# dam akadama



## pike (10 Nov 2009)

hello after reading james article on akadama i bought a bag same in make in the thread and decided to give it a good rinse the only problem it as turned  back into clay totally crumbled away.luckily i'm in no rush to use and now need a replacement top dressing any recommendations please? hopeing to plant hc cuba. regards jon


----------



## Nelson (10 Nov 2009)

thats strange.had some in my tank since april with no problems :? .
depends how much money you want to spend to cap it.could get sand or gavel.
not sure its a good idea to still ues the akadama though.


----------



## squiggley (11 Nov 2009)

I had the same problem

Bought two bags at the same time, one bag crumble lightly when washed but had now started to deteriorate badly now 6 months late. The other bag perfectly fine, no sign of crumbling


----------



## Nick16 (11 Nov 2009)

what type did you buy. you need the double red line stuff. 
i had akadama in a tank for about 6 months with no signs of crumbling etc.


----------



## dsandson (11 Nov 2009)

I've had Akadama in a 180l for almost a year now. When initially washing it, if you were too vigourous then it would easily crumble away. A light touch was best. After a year and its still going strong. Perhaps you got a bad batch.

Dave


----------



## pike (11 Nov 2009)

on the bag it say's hard quality ,must be a bad batch it even crumbles if i squeeze it before it was soaked.in my moss tank i have aquaclay from ae and they are like bullets so i will get some for the 130ltr tank.regards jon


----------

Written instruction
Answer these questions about the akadama thread:
(a) Which plant did pike hope to grow?
(b) How large is the tank dsandson has kept Akadama in for almost a year?
(c) What substrate does pike have in the moss tank?

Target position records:
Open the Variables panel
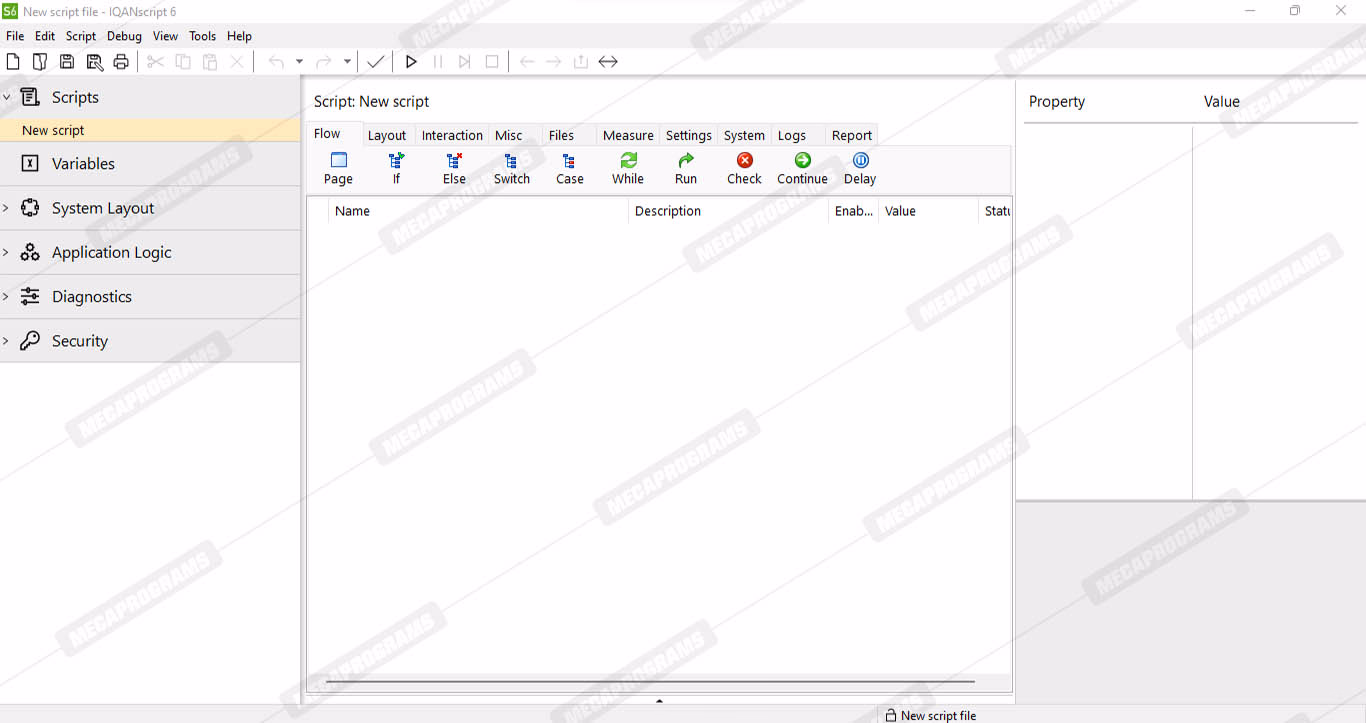1366x723 pixels. pos(83,164)
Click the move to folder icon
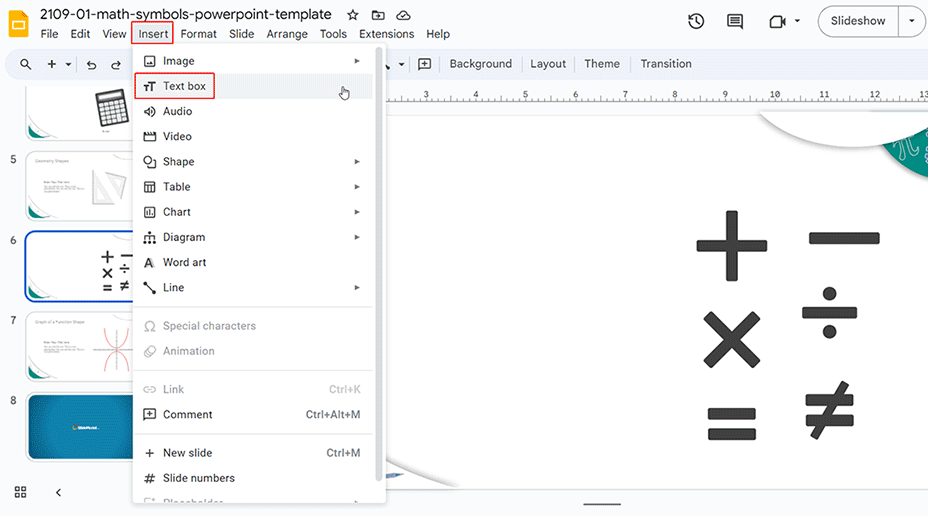928x516 pixels. pyautogui.click(x=378, y=15)
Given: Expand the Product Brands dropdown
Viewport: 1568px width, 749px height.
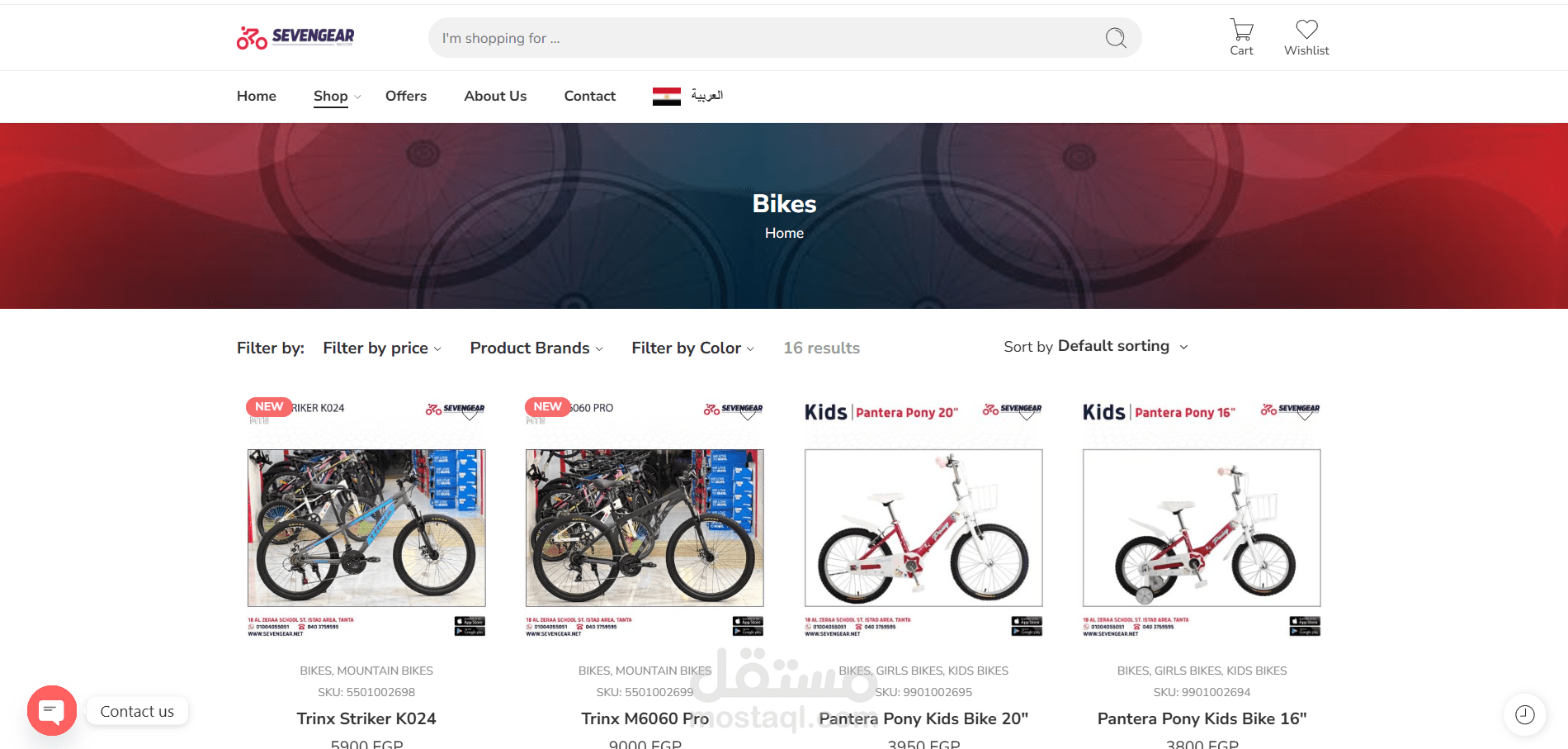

Written solution
(a) HC Cuba
(b) 180 liters
(c) Aquaclay from AE